Citazione Originariamente Scritto da axeUgene Visualizza Messaggio
beh, se uno dei due non piace all'altro, direi che non c'è relazione;

ma "sapere cosa si vuole", figli o altro, significa già che l'altro ha una funzione, senza espletare la quale non va più bene;

ora, con tutta la demistificazione che serve in queste cose - non è che io ragioni tanto diversamente, sia chiaro - ma, ora che non mi possono nemmeno offrire un caffè, le donne che ho amato, le amo ancora; con intensità diverse, ma in effetti mi piacevano per quello che erano, a prescindere da quello che si potesse volere o progettare insieme; loro erano abbastanza un fine in sé, o meglio, il mio compiacimento nell'essere presente a loro; per esempio, il fatto che vedessero in me una persona migliore rispetto alle aspettative o giudizi di altri;

pure questo è un fine egoistico, quindi non c'è il venir meno del "prima me stesso"; però c'è questo essersi riconosciuti e apprezzati più per quello che si è che per delle prestazioni con un fine, cioè un qualcosa per cui effettivamente "sapere quello che si vuole" è essenziale;

mo' la metto un po' sull'orientale de noantri, ma forse davvero l'atto di volere ha in sé una carica distruttiva di affermazione di un sé bulimico, che occupa tutto, non lascia spazio a niente che non sia nel menù delle cose che uno fagocita;

usare l'altro non è quando ci trombi finché ce n'è, ricreativo o meno, ma quando non vedi e gli riconosci qualcosa di suo e bello; questa cosa può succedere anche dopo 30 di matrimonio; chiedi a uno: "ma che ha tua moglie di speciale ?" e quello - brava persona. eh, buon marito o moglie - risponde in termini di prestazioni affidabili, perché è settato sin dall'inizio su quelle prestazioni.
Mi hai frainteso.
Nel non sapere cosa si vuole io non parlo di progetti di vita a lungo termine, ma proprio non sapere se si vuole o meno stare con una persona.
Beh sul riconoscere all'altro qualcosa direi che è normale, altrimenti cosa ci stai a fare.
Io so esattamente perché sono stata con le persone con cui sono stata.

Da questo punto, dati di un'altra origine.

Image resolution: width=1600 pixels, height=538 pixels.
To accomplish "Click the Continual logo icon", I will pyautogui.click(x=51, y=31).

So cosa avevano di speciale. E so pure cosa trovavano di speciale in me. Ma bisogna anche riconoscere in cosa erano disfunzionali. E pure in cosa lo sei tu, altrimenti non cresci.
Le dinamiche disfunzionali che spesso si attuano nelle relazioni, e che sono retaggio dei traumi infantili, vanno riconosciute e identificate con nome e cognome, per imparare a liberarsene.